What you should do -> Your answer must consist of exactly the lines below, starting with the line with "1080x554 pixels." and going on through the line with "Task: Open セルのスタイル (Cell Styles) gallery", and nothing else.

Provided data ->
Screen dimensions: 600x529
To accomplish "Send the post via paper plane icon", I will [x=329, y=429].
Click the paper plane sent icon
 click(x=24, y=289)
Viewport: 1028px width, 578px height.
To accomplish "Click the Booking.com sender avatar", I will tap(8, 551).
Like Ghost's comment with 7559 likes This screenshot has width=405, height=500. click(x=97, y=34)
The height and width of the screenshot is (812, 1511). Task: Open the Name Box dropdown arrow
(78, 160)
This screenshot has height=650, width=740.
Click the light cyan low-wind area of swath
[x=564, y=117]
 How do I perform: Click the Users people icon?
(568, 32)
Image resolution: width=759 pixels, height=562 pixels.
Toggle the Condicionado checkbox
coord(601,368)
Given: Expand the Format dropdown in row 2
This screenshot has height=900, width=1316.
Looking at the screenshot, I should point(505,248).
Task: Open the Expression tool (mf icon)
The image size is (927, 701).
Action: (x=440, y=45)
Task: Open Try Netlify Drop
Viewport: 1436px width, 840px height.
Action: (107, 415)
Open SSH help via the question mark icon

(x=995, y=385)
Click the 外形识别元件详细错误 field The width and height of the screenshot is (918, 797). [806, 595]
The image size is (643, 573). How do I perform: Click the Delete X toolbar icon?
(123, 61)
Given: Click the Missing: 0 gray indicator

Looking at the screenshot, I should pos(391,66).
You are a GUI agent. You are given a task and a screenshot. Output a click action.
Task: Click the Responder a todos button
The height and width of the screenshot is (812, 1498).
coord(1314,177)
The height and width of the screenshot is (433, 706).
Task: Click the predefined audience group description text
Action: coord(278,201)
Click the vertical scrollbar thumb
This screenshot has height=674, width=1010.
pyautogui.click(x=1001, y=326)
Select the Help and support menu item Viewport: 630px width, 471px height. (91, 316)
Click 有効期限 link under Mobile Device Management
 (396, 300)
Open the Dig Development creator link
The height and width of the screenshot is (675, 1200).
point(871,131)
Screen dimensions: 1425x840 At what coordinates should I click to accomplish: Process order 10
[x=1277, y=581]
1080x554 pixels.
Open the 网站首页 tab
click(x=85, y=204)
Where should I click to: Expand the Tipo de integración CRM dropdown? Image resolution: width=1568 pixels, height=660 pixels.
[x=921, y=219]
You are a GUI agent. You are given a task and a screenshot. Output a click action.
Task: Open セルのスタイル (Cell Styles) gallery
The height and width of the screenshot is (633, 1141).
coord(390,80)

Result below ->
1080x554 pixels.
Open the 网站首页 tab
click(x=85, y=204)
Where should I click to: Expand the Tipo de integración CRM dropdown? Image resolution: width=1568 pixels, height=660 pixels.
[x=921, y=219]
You are a GUI agent. You are given a task and a screenshot. Output a click action.
Task: Open セルのスタイル (Cell Styles) gallery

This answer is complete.